Certainly, with permission. If anything of interest is found, and if it's OK with kidestranged, I'll publish the finished research on my website. Of course this could turn out to be straight-forward and relatively uninteresting, or a lot of dead-ends because of the elapsed time. In any case it should serve as a warning that spammers are extremely resourceful and they can damage the repuation of organizations that aren't supremely vigilant.

I don't understand the point of the spam if you cannot contact them from the email they sent. How can they make money from it ? Or are they just vandals ?
I have never replied to spam nor tried to buy anything from a spam email but I thought it was a dishonest way of making money.
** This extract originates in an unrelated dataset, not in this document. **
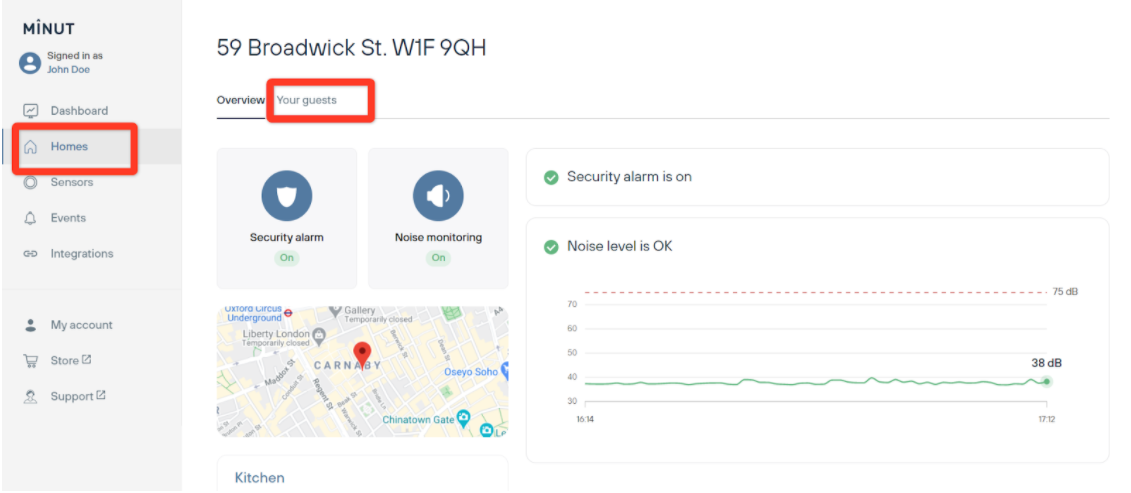This screenshot has height=493, width=1131.
Task: Select the Overview tab
Action: point(240,100)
Basically they sell the use of a list of names. They make money from the people who are offering to sell you Viagra or something by claiming to be able to send X millions of emails. They short and dirty is people with a product pay a "mail" service (i.e.spammer) a set figure based on number of emails sent. The product owners in turn hope for a 1% return for purchase.

If you can contact the product owners to buy products sure would it not be possible for the police to find out who they paid to do the spamming ?

Not really. Usually the people advertising the product claim they had no idea that the people they hired to "market" their product were using such underhanded methods, and surprise those nasty spammer disappeared, no idea how to contact them! Of course it's all a big lie, but it usually works.

Chort,

I've sent you an email with a zip of the logs. Thanks for your help.

Just out of curiosity, was there anything of interest found? I have to admit that I'd be interested in finding out what the conclusion was for this thread. -- J.W.

Alright guys - I'll keep you in the loop

After looking over my logs, Chort replied to me via email with the following response and said that he'll try to make a post explaining how he came up with the following conclusions:


Sorry for taking so long with the response. When I got your message I had landed smack in the middle of two other projects and I was backlogged. There isn't a huge amount of info in the logs provided, obviously just the originating source IP (which is a school in Korea).
Most likely an automated exploit (perhaps an e-mail worm) compromised some of the computers at the school and the spammer logged in remotely to use that machine (machines?) to run scripts looking for other open machines to send spam through.

The casino being advertised is registered to a company in Norway and from the name of it, they probably run at least several on-line casinos (although their registrar's database was not helpful in finding any others).

The random link at the end of the URL could be significant for several
reasons:
a) It identifies the "advertiser" ID, so if they're paying by referrals they'll know who to pay
b) It could just identify which advertising "campaign" generated the hit
c) It might just be a redirect back to their main page that has a long random string to throw off anti-spam software that is based on matching URLs

Sorry I couldn't be more helpful than that, but it's both simple (in
concept) and stale (trail gone cold), so there isn't a whole lot to deal with.

The moral of the story is: Make sure you don't have any web scripts that could send mail to an arbitrary recipient.



***********************

I'll keep you posted if the on-line casinos help me track the spammers down but I'm sure they know what the hired "advertisers" are doing and don't really care as long as their ad is delivered.